As Washington and the world beyond it changed, Alsop remained resolutely himself—egregious, according to his brother Stewart, in the strict sense of the term, “ ex grege , outside the flock.” “Joe is a genius,” and “like most geniuses … not easy to work with,” Stewart wrote after the two had agreed to stop trying to compose their column together. “He seemed to feel a psychic need for at least one shouting, foot-stamping row each week.” And he did not suffer those he considered fools at all. Once, when Adm. Lewis Strauss, Elsenhower’s chairman of the Atomic Energy Commission, called him in for an interview, flattered him extravagantly, and then refused to answer substantive questions, Alsop said, “In that case, Admiral, you have asked me to see you in order to waste half an hour of my time,” and stalked out of his office.
Alsop’s Law: In politics “the important thing is to be able to say ‘Most oranges are round,’ and sound as if you meant it.”
Venturing out to poll Wisconsin voters with his brother just before the Democratic primary in the icy early spring of 1960, Alsop got himself up in a vast fur hat that had been specially made for him in Paris and a voluminous, fur-lined coaching cloak that had once belonged to his grandfather. The first homeowner took one look, exclaimed, “Holy Mary Mother of God!” and slammed the door. The next was friendlier. An immigrant, she politely answered all the questions he put to her in his upper-class accent, before posing one of her own: “Ascuse me, Meester. Why you spik so broken?”
“What in heaven’s name could she have meant, Stew?” Alsop asked as they trudged to a third home. Its owner was a Lutheran who planned to vote for Hubert Humphrey, she said, because John F. Kennedy was a Catholic.
“Thank you, Madam,” Alsop said as they left. “I think you’re a GODDAMN BIGOT .”
The election of his young friend Kennedy to the Presidency restored Alsop’s spirits for a time. JFK was a man “perfectly formed to lead the United States of America,” he wrote, and he seems to have discovered in him something of the wit and good manners and built-in self-assurance of the best of those among whom he’d grown to manhood.
Kennedy’s murder devastated him: “Of the grim days that followed, I can only say that it was a shattering sensation to discover quite abruptly that one had lived the best years of one’s life between the ages of forty-eight and fifty-three. I had never known I loved the president … until I felt the impact of his death.”

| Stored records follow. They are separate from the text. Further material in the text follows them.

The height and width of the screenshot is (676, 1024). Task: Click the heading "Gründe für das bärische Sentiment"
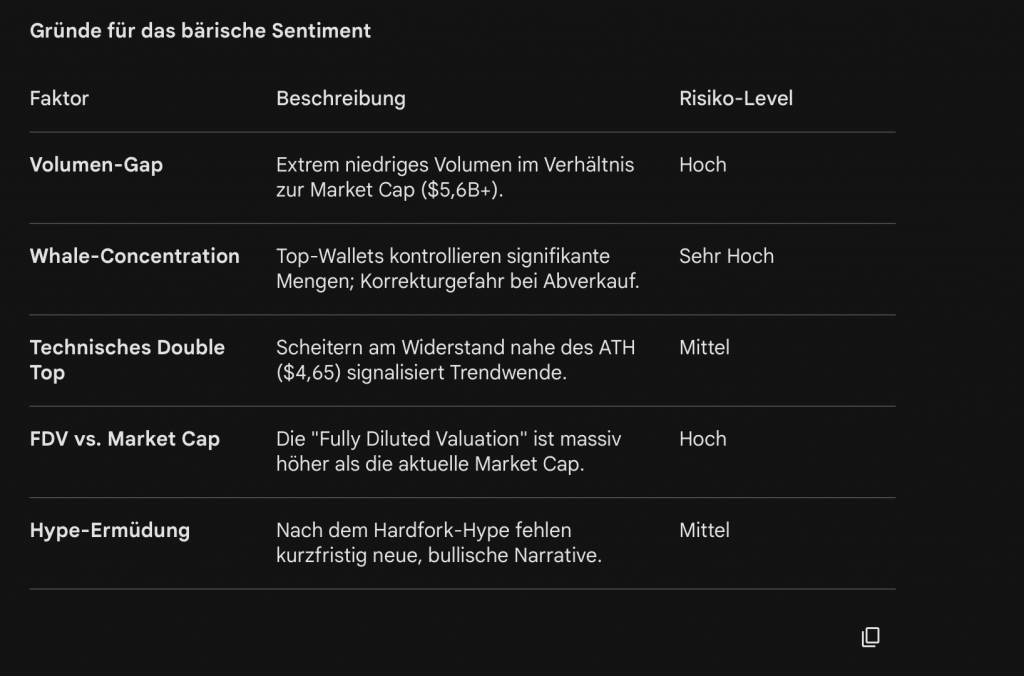pyautogui.click(x=200, y=31)
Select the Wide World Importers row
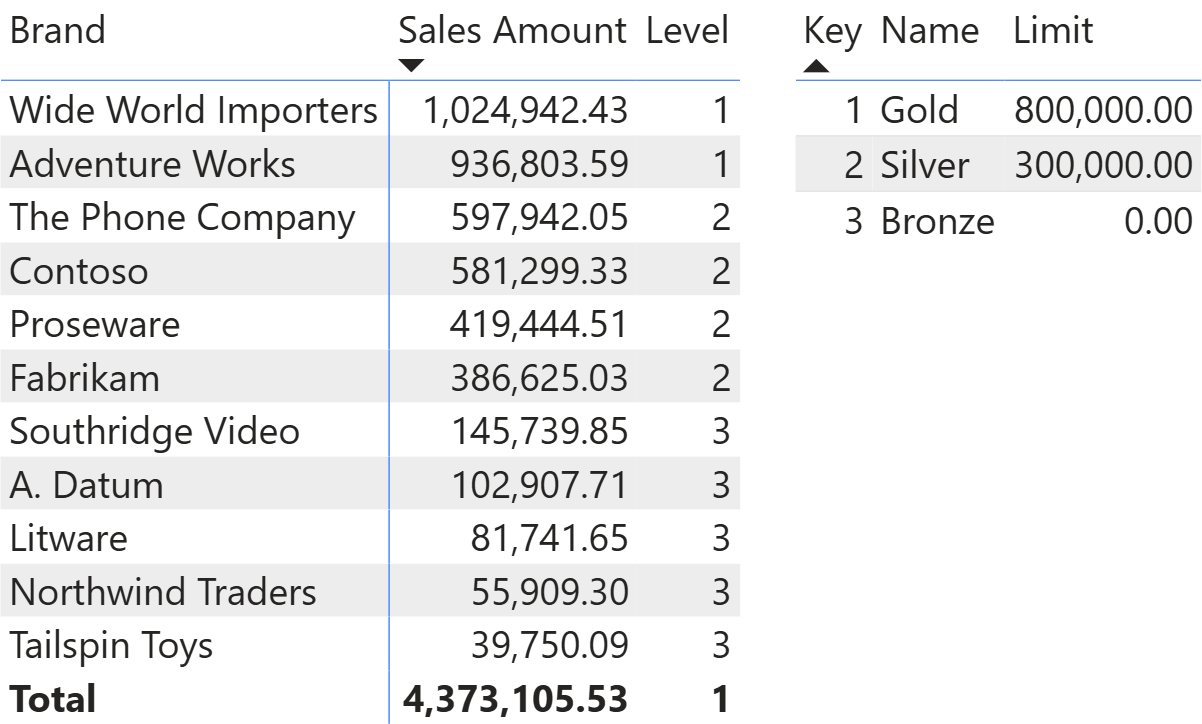Screen dimensions: 1202x724 pos(193,110)
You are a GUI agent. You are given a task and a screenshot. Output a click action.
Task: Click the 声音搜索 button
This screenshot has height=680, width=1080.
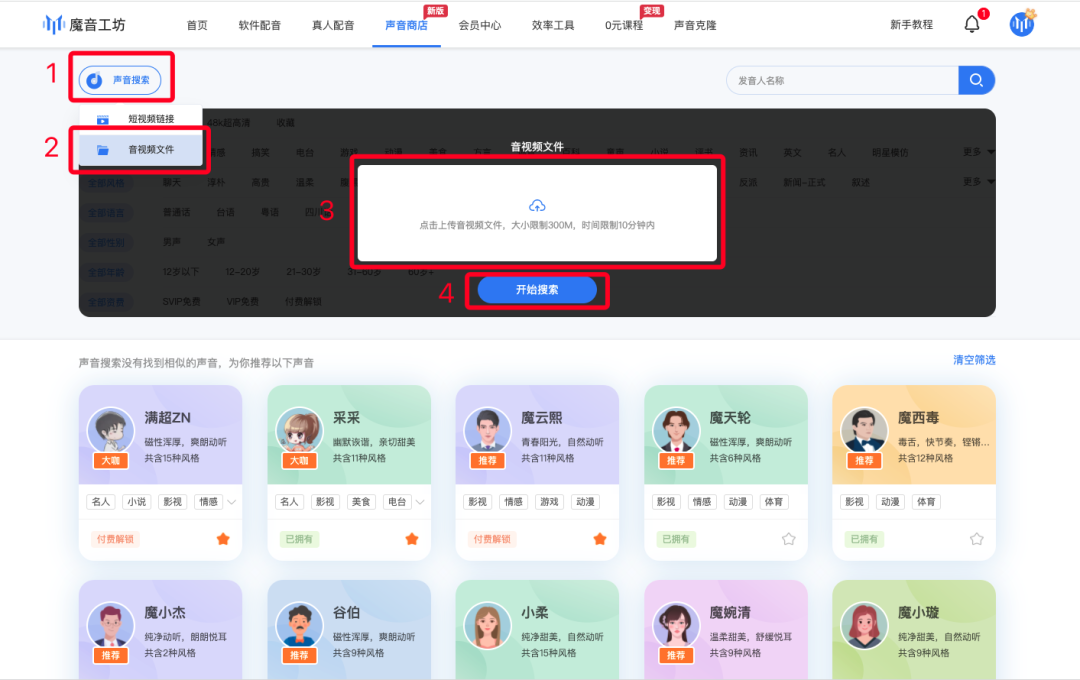[x=120, y=80]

The war that Kennedy left behind brought out the worst in Joseph Alsop. His tours of the Vietnam front—there were a dozen of them—were more like royal progresses than reporter’s forays, with special helicopters and full-scale military escorts laid on wherever he wished to go, and his venomous attacks on younger reporters whose understanding of what was happening turned out to be far greater than his were unworthy of him.

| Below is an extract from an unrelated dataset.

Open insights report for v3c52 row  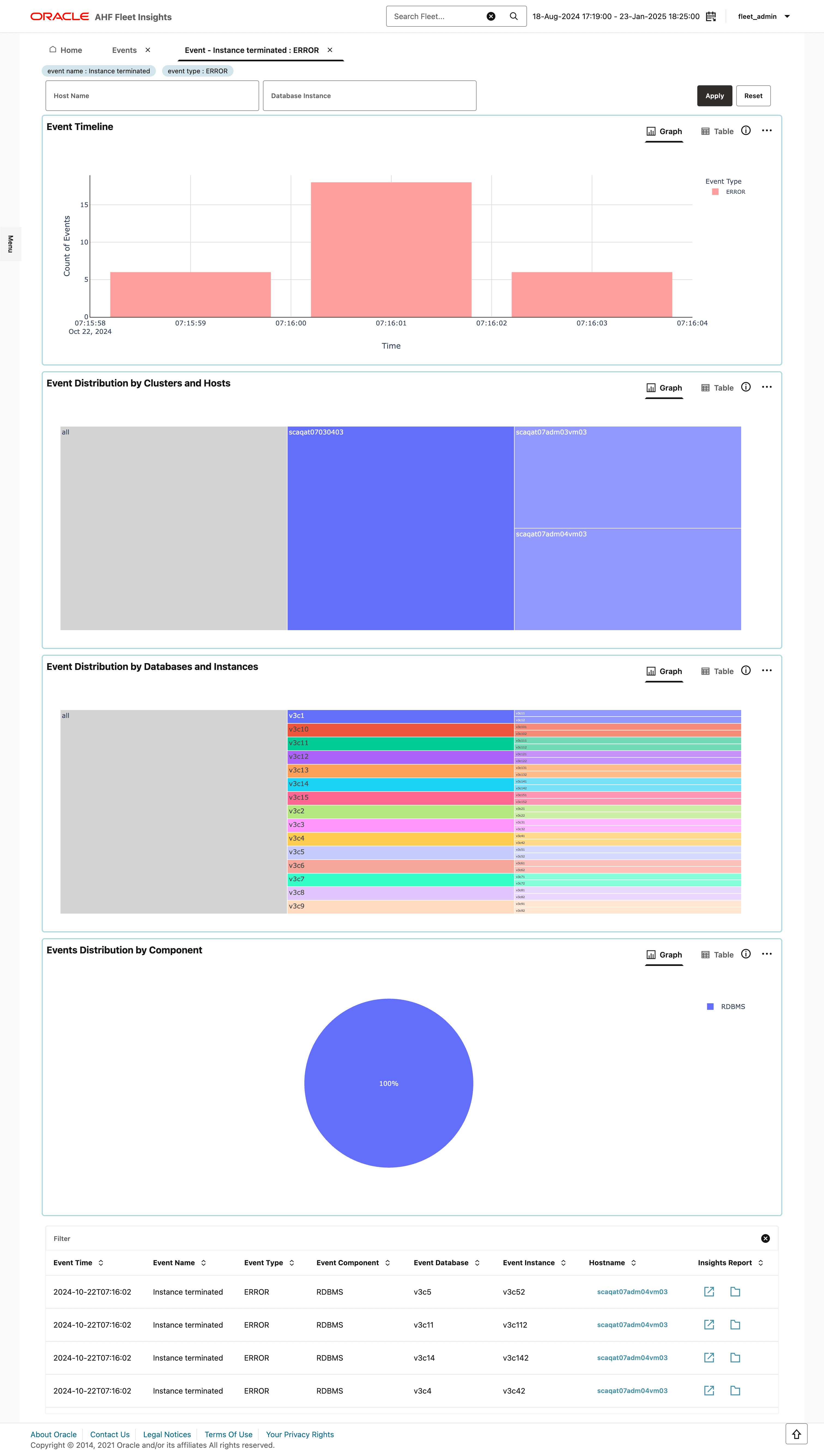click(708, 1291)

Alsop could see disaster coming. America could not contain the Vietnamese civil war, and in 1975, just five months before the last U.S. troops withdrew from Saigon, he discontinued his column. Thereafter he devoted himself largely to art collecting, and it is perhaps understandable that when he came to write his reminiscences, he was careful to virtually omit the last quarter of a century of his life, during which most traces of the world into which he was born seemed finally to disappear, and the men in whom he had such faith were proved little wiser than anyone else.